(Screenshot grounding data)
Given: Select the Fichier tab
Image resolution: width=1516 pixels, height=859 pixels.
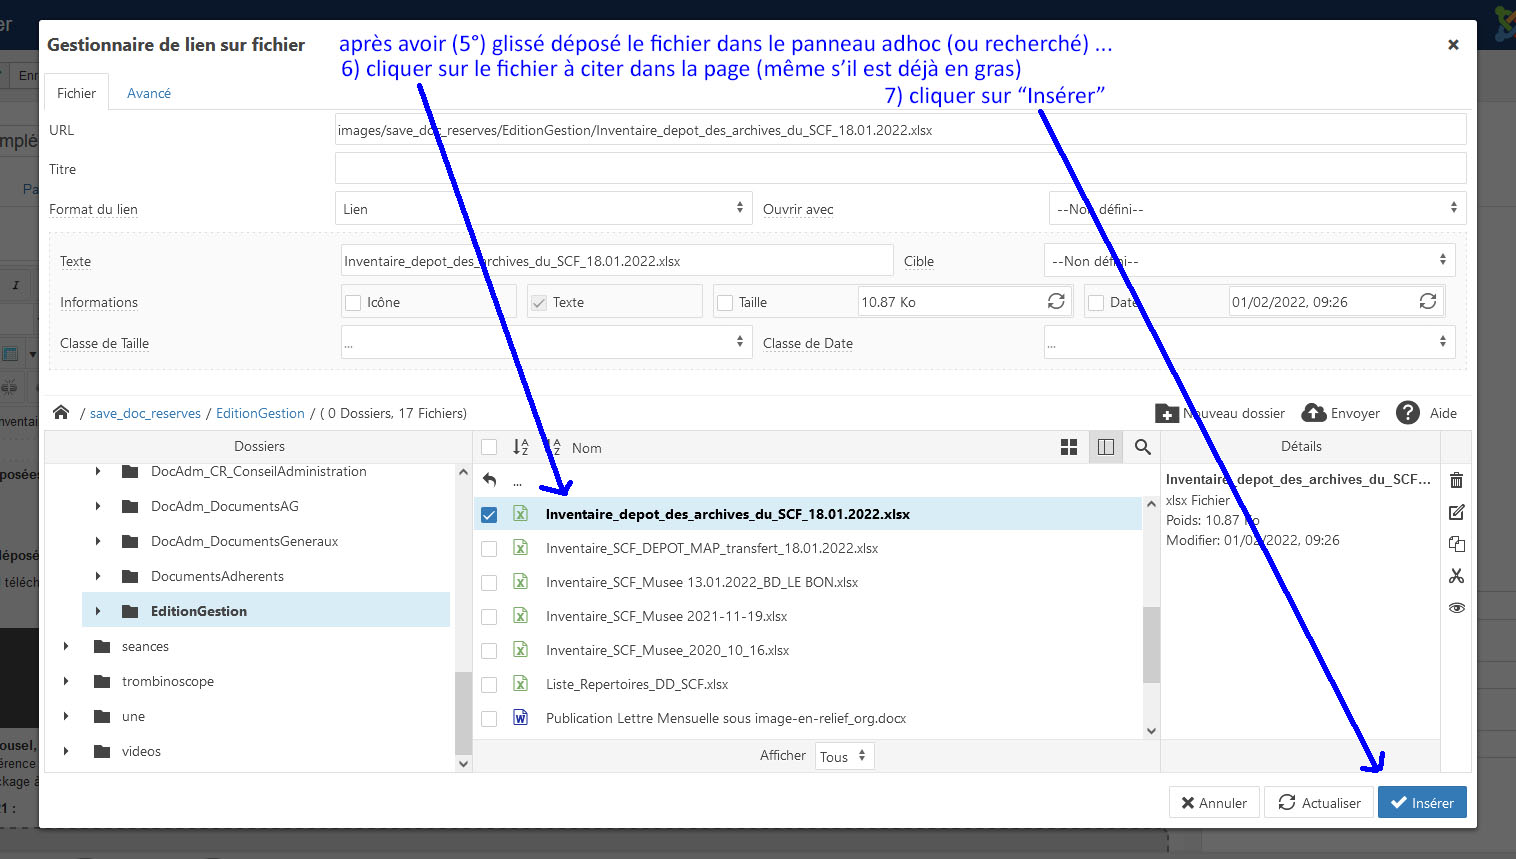Looking at the screenshot, I should 76,93.
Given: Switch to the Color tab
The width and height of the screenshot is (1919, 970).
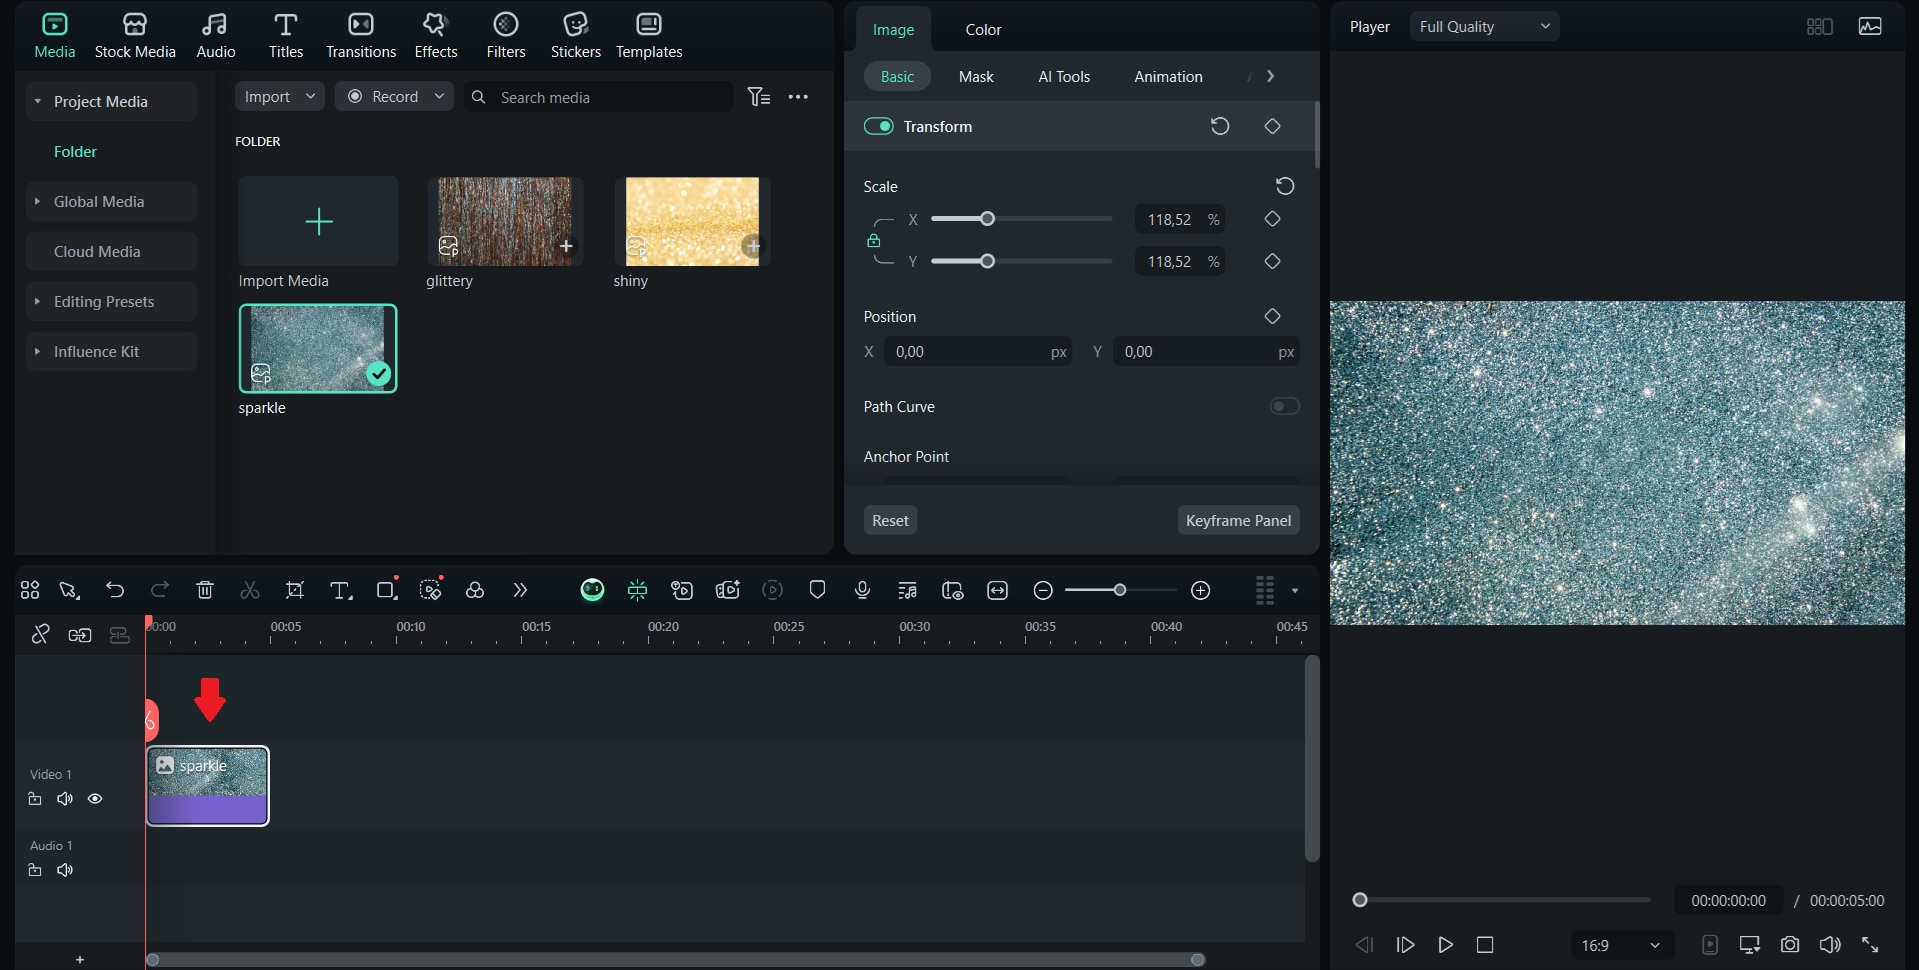Looking at the screenshot, I should pos(983,30).
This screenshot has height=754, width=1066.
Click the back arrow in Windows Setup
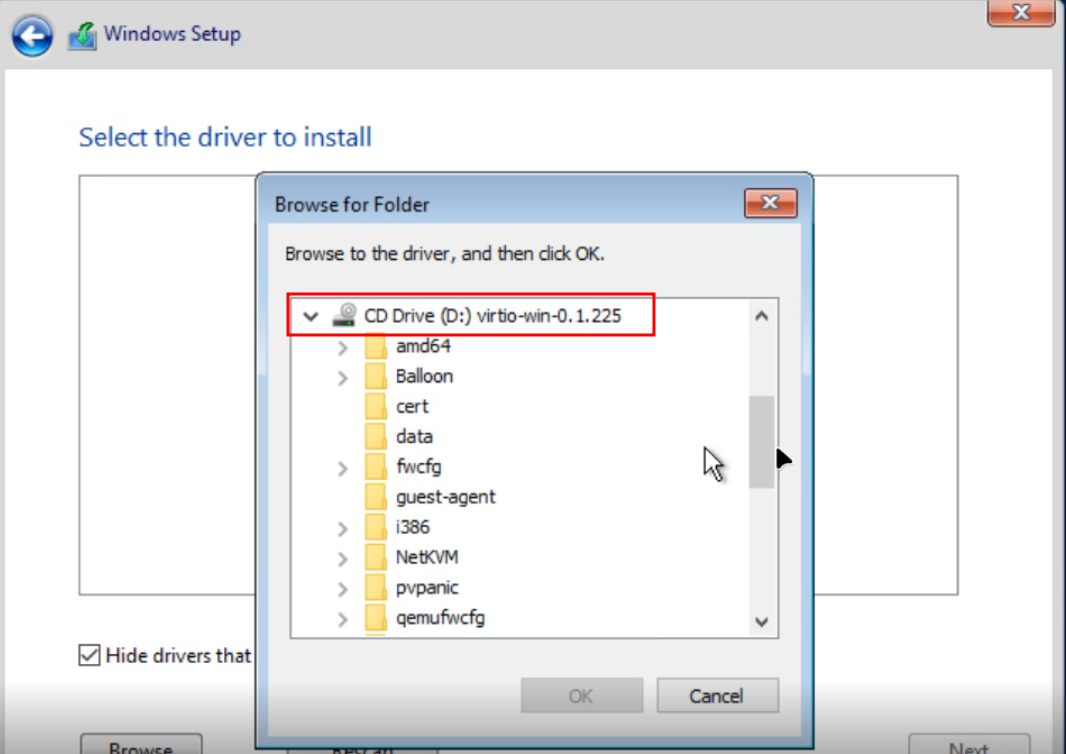[32, 36]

## [TRY IT]
If a line in the data above includes the string "Given", copy it.

## [OUTPUT FOR THIS EXERCISE]
Given: Select the Fichier tab
Given: Switch to the Color tab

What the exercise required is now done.